Data entries

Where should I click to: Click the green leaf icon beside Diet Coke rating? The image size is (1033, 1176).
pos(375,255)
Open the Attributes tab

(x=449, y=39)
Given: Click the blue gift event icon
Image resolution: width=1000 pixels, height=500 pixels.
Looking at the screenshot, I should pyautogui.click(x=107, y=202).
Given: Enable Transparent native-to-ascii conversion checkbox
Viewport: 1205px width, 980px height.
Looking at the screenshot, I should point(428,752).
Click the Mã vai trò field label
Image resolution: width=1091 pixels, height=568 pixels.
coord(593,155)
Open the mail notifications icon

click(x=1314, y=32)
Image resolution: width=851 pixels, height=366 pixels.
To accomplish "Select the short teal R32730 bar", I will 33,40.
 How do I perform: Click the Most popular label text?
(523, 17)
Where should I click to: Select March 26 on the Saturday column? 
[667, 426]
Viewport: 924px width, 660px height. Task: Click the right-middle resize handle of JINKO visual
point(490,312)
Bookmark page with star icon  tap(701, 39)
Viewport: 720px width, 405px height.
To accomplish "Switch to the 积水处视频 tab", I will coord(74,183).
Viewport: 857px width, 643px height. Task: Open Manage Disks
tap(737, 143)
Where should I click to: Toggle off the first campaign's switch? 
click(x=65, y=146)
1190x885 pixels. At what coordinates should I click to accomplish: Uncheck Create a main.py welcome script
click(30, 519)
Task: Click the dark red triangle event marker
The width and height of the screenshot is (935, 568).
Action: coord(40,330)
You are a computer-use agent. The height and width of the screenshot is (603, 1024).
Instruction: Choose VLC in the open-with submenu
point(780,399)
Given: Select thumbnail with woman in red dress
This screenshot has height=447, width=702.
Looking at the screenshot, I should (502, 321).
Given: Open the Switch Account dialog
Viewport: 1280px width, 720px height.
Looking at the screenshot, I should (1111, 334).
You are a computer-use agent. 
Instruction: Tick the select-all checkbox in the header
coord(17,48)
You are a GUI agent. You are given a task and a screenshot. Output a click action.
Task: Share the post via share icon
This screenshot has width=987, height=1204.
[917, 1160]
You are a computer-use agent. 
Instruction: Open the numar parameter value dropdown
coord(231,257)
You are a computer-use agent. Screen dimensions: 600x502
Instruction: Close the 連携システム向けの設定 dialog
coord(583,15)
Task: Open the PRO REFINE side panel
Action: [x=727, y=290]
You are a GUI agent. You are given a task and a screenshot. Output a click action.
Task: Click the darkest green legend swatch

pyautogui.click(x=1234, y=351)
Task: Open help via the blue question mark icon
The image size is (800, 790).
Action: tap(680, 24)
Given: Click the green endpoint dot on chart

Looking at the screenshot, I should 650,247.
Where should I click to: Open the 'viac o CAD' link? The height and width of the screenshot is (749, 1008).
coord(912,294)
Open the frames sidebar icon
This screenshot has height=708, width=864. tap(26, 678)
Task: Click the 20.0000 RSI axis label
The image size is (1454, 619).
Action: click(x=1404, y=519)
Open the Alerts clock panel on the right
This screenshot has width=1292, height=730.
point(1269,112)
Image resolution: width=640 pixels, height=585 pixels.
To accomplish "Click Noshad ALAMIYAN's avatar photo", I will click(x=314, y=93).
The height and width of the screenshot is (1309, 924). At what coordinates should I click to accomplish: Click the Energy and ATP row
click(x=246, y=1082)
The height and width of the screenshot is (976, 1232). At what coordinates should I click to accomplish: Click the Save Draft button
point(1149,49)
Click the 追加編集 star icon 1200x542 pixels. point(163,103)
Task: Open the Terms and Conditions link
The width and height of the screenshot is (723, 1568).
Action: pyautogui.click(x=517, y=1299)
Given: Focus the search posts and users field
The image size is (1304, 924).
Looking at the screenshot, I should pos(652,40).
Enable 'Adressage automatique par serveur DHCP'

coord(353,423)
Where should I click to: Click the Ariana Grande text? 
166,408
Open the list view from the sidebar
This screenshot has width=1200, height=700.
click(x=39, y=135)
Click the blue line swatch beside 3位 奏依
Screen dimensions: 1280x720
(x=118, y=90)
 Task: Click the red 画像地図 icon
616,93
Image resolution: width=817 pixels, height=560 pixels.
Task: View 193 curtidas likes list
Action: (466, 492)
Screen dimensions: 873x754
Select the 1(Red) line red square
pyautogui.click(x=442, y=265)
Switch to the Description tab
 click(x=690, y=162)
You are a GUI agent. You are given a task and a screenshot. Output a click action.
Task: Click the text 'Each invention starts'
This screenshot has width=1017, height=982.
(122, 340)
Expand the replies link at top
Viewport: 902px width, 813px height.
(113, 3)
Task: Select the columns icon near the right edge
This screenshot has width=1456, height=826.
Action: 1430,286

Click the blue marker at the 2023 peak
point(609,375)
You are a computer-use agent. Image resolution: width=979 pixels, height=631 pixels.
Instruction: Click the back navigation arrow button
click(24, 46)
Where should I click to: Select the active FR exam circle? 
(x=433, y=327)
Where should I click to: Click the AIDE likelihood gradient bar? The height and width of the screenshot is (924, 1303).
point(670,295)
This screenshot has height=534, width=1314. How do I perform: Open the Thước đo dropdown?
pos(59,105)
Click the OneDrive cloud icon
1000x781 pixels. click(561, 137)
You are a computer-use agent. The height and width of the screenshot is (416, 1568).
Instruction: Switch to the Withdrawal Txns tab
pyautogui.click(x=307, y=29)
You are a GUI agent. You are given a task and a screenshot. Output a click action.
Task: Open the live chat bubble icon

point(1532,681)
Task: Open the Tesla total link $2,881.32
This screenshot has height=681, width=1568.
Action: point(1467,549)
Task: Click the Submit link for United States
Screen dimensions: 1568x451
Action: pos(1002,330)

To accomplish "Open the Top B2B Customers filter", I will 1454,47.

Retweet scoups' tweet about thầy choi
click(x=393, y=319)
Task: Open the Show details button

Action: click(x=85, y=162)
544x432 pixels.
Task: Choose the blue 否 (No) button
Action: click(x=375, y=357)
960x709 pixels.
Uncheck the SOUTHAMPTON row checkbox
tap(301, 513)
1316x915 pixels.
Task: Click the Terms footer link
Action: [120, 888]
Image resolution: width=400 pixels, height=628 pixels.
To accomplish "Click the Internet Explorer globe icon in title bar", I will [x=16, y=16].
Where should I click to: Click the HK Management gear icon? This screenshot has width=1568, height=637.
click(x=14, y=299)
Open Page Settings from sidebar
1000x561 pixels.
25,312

• **PROBLEM DESCRIPTION**: Scan the data for the string "will" and copy each line in which it occurs.

• **FINISHED EXERCISE**:
To accomplish "Select the short teal R32730 bar", I will 33,40.
To accomplish "Switch to the 积水处视频 tab", I will coord(74,183).
To accomplish "Click Noshad ALAMIYAN's avatar photo", I will click(x=314, y=93).
To accomplish "Open the Top B2B Customers filter", I will 1454,47.
To accomplish "Click the Internet Explorer globe icon in title bar", I will [x=16, y=16].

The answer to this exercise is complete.